__PROBLEM TO WORK ON__:
Could you write out, exactly as they stand, only the lines in the listing below from the line with "Task: Remove the" to the line with "The image size is (256, 190).", both ends included, without the pictures?

::: SOURCE MATERIAL

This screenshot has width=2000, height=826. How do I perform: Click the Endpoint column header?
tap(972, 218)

::::::
::: SOURCE MATERIAL

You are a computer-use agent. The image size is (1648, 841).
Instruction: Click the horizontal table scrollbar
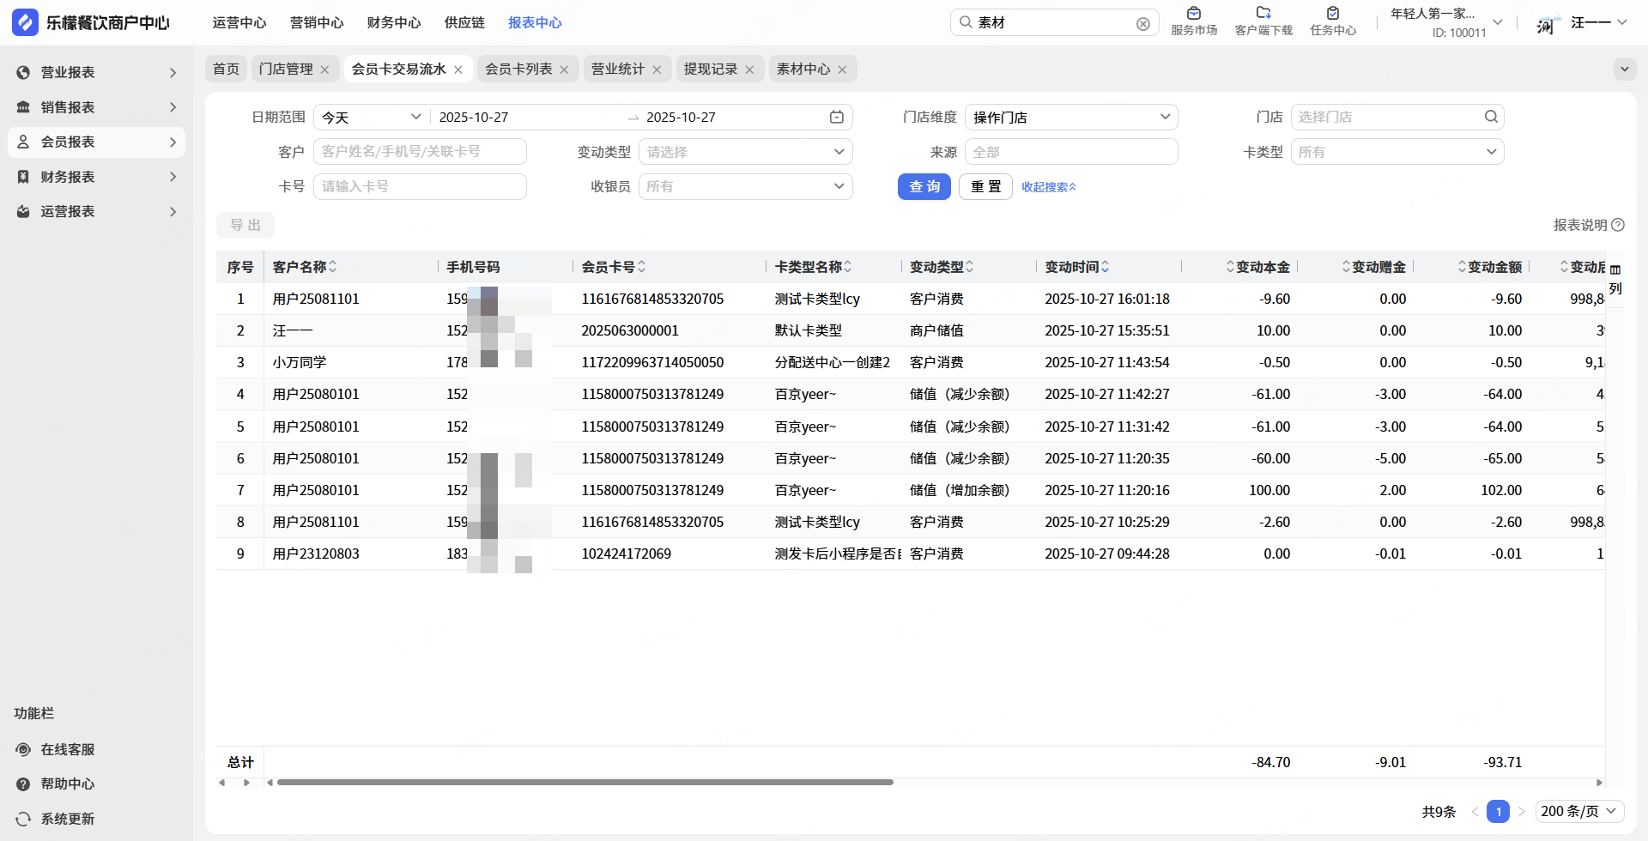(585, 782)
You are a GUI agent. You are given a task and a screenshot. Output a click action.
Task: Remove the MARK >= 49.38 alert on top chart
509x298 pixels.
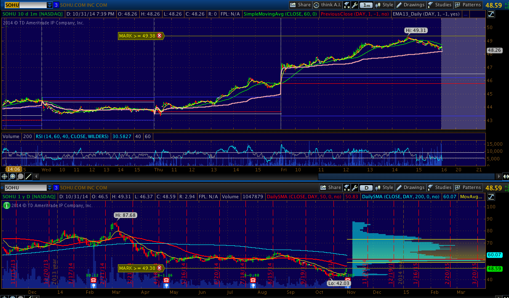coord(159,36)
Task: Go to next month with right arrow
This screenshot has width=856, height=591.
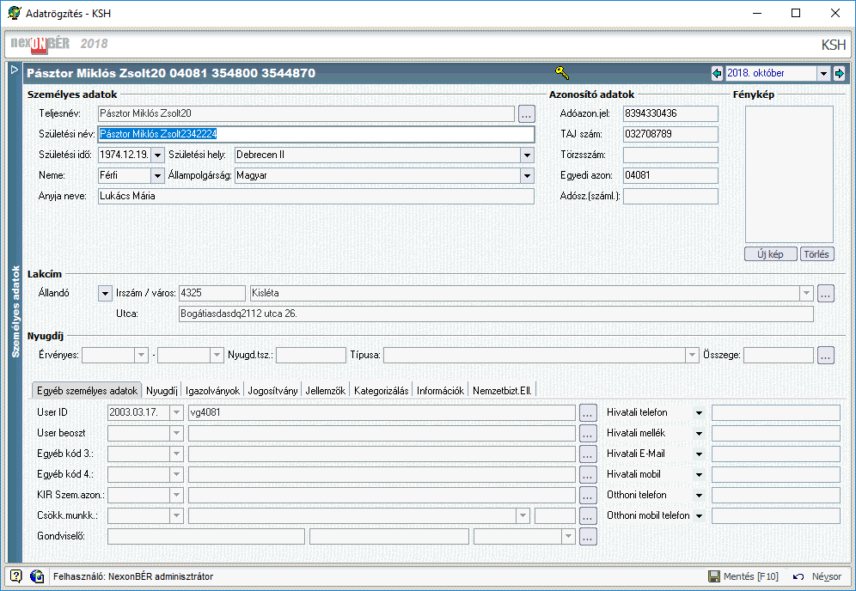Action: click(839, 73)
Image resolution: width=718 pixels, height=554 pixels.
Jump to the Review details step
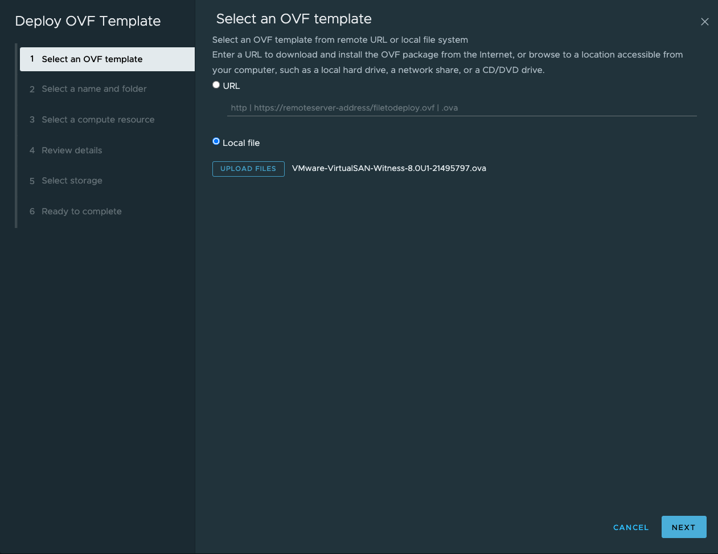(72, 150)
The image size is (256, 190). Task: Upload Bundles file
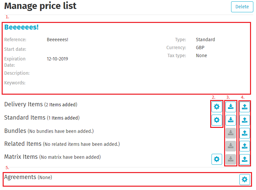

::::::

__EXERCISE OUTPUT__:
Task: Remove the MARK >= 49.38 alert on top chart
509x298 pixels.
coord(159,36)
Task: Go to next month with right arrow
This screenshot has width=856, height=591.
Action: click(839, 73)
Image resolution: width=718 pixels, height=554 pixels.
Jump to the Review details step
(72, 150)
The image size is (256, 190). Task: Upload Bundles file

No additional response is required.